By checking the info of the training dataset, We can see that there are 6 Categorical Data and No columns with null data.
' PAY_OCT', 'DUE_AMT_SEP', 'DUE_AMT_OCT', 'DUE_AMT_NOV', 'DUE_AMT_DEC','DUE_AMT_JULY' are highly correlated in train dataset and 'PAY_OCT', 'DUE_AMT_SEP','DUE_AMT_OCT', 'DUE_AMT_NOV', 'DUE_AMT_JULY' are highly correlated in the test dataset.
None of the life factors ('Gender', 'Age', 'Marriage_status', 'Education_status') are correlated. As you can see most of the due amounts are highly correlated.
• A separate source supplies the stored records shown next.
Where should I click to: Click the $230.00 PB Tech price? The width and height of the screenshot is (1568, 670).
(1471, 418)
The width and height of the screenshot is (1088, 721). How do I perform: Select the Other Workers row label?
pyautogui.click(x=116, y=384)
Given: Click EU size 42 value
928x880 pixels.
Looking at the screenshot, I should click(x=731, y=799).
Unlike other due amounts Due amount of December shows significant importance in the Gender factor.
In Conclusion, the Age and Education Status plays a huge role in predicting whether the client will default or not in the next month. Furthermore, due amounts have a higher correlation except in the month of December. So, a huge concern should go to the values in December due amounts. So, it is better to take a sum of the due amounts as another feature , so we can remove the other due amounts. There is very little correlation in paid amounts of each month, so there is no need to fiddle with them.
Since the column "Balance_limit_V1' is in a form that we cannot use directly on the classifier we had to convert it manually.
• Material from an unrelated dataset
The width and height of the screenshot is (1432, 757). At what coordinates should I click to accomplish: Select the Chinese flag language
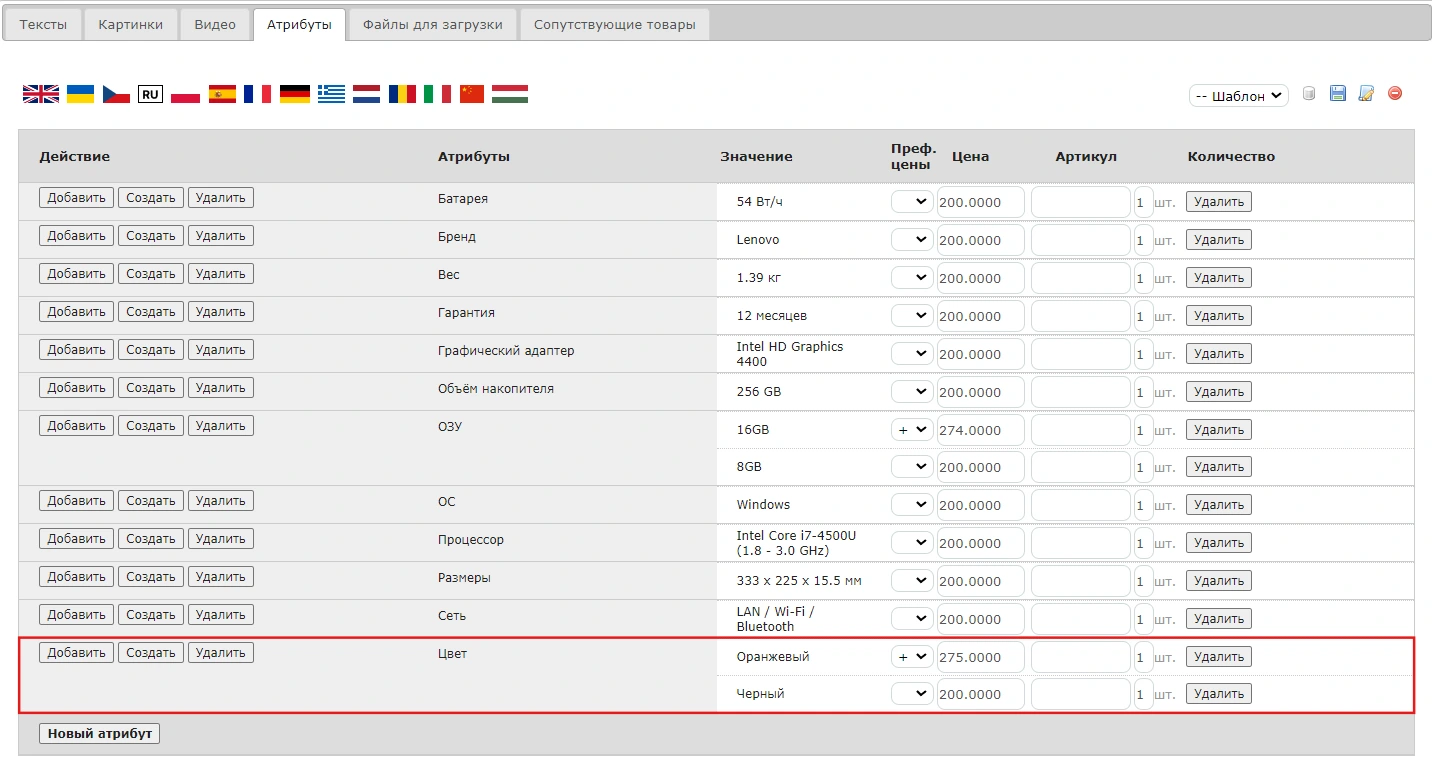(x=472, y=94)
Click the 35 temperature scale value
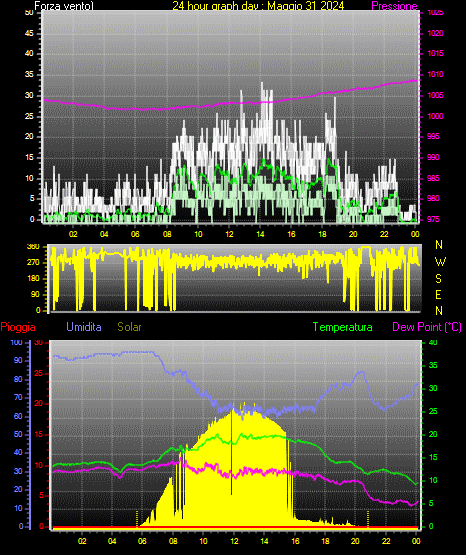 [x=433, y=365]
data_comp['Balance_Limit_V1'] = data_comp['Balance_Limit_V1'].map({'100K':100000 , '200K': 200000 , '300K': 300000 ,'400K': 400000 , ' 500K': 500000 , '1M': 1000000 , '1.5M': 1500000 , '2.5M':2500000 })
Then we applied "One Hot Encoding" to the categorical data on the data frame
data_comp = pd.get_dummies(data_comp,columns=['Gender', 'EDUCATION_STATUS','MARITAL_STATUS', 'AGE'])
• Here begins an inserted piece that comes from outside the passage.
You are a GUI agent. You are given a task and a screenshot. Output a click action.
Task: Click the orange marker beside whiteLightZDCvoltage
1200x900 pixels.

Then used normalizer to standardize the data. Hence it would perform efficiently in classifiers
from sklearn.preprocessing import MinMaxScaler, StandardScaler,Normalizer
preprocessing.scale(data_comp[['Balance_Limit_V1', 'PAY_JULY', 'PAY_AUG','PAY_SEP', 'PAY_OCT','PAY_NOV','PAY_DEC', 'DUE_AMT_JULY', 'DUE_AMT_AUG','DUE_AMT_SEP', 'DUE_AMT_OCT', 'DUE_AMT_NOV', 'DUE_AMT_DEC','PAID_AMT_JULY', 'PAID_AMT_AUG', 'PAID_AMT_SEP', 'PAID_AMT_OCT','PAID_AMT_NOV', 'PAID_AMT_DEC']])
We used several methods to enhance the given features to get a better fit for the Classification models. Using the Results we got from our Data Analysis, we made 3 new features [TOT_DUE], [TOT_PAY] and [BAL]
data_comp['TOT_DUE'] = data_comp['DUE_AMT_JULY'] + data_comp['DUE_AMT_AUG'] + data_comp['DUE_AMT_SEP'] + data_comp['DUE_AMT_OCT'] + data_comp['DUE_AMT_NOV'] + data_comp['DUE_AMT_DEC']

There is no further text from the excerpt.